El Chelsea jugó su partido. Eso lo sabíamos todos. La guagua que plantó en Londres se convirtió esta vez en una de dos pisos. Once tipos encerrados en su propia área mientras el Barça asediaba y asediaba. Ahí es donde ha de mejorar el estilo del Barça, para saber cómo jugarles a los equipos que decidan convertirse en ultradefensivos. Es un fútbol feo, rocoso, rácano. 'Antifútbol' a mi modo de ver y al de muchos otros. Pero fútbol al fin y al cabo.

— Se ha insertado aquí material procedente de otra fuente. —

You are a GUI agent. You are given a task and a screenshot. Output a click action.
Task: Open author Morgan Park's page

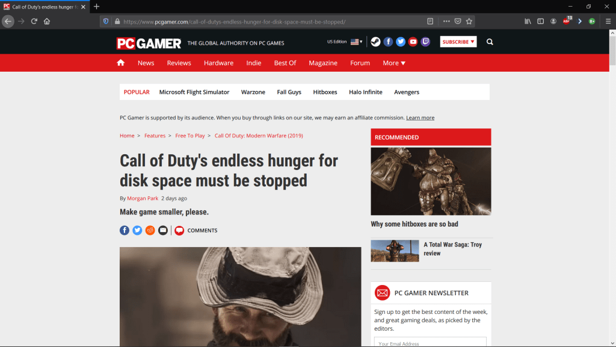click(143, 198)
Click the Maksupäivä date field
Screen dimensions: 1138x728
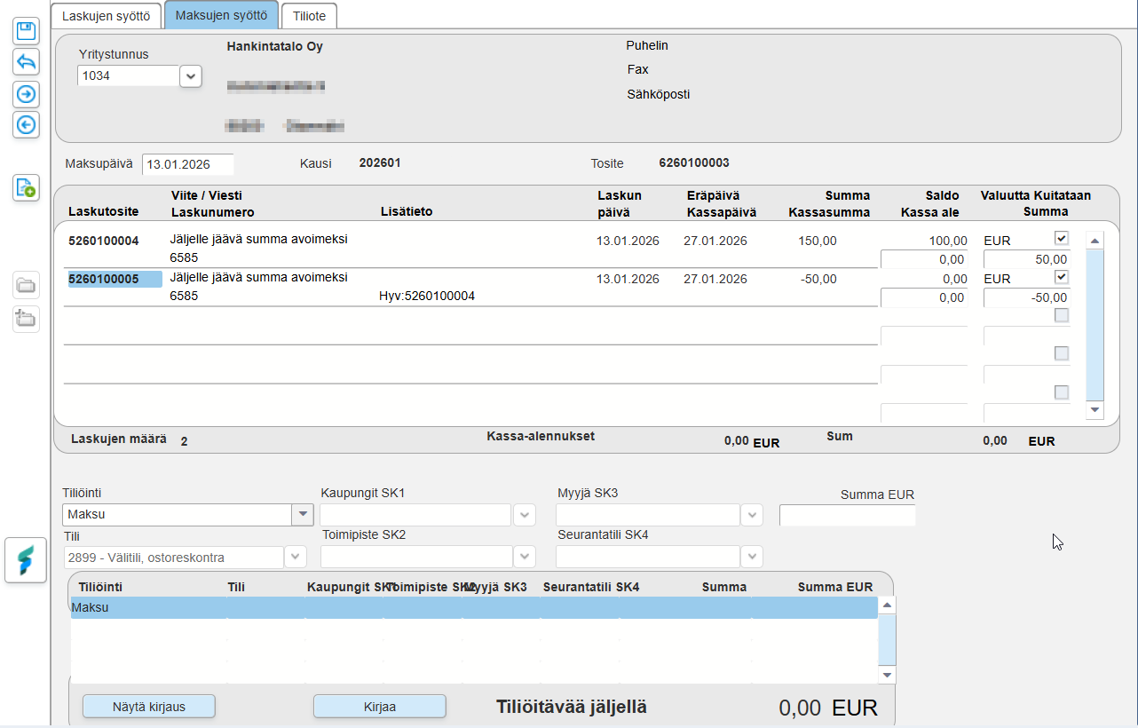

El Chelsea no es el justo ganador de esta semifinal pero es el que ganó. Se le ha de dar la mano, desearles suerte, aprender de los errores cometidos y, sobre todo, levantarse. Porque de nada sirve regocijarse en los propios fracasos, hay que aprender de ellos.
Aún habrá gente que le echará la culpa a Messi por la eliminación, por fallar aquel penalty. No se dan cuenta que para fallar un penalty primero hay que tirarlo. Y para fallar uno tan importante hay que tener los santos bemoles de coger la pelota y cargar con tamaña responsabilidad. Él lo hizo, con solo 24 años. Y nos demostró que D10S también es humano y llora.
Como decía Twitter anoche, el Barça y el barcelonismo se levantarán, se hará más fuerte. La afición arropó al equipo todo el partido. Y tras el gol de Torres más aún. Con eso es con lo que se tiene que quedar la plantilla. Y Pep. Con la entrega, con el ánimo, con el cariño. Y nada mejor para devolver tal cariño que anunciar la esperada renovación de Guardiola. Y algún fichaje que ilusione. Este equipo necesita gol. Necesita un fichaje más en la delantera aparte de la recuperación de Villa. Y necesita un capitán que dirija el barco. Nadie mejor que Guardiola. Porque ellos y la afición saben que 'Som i Serem' grandes.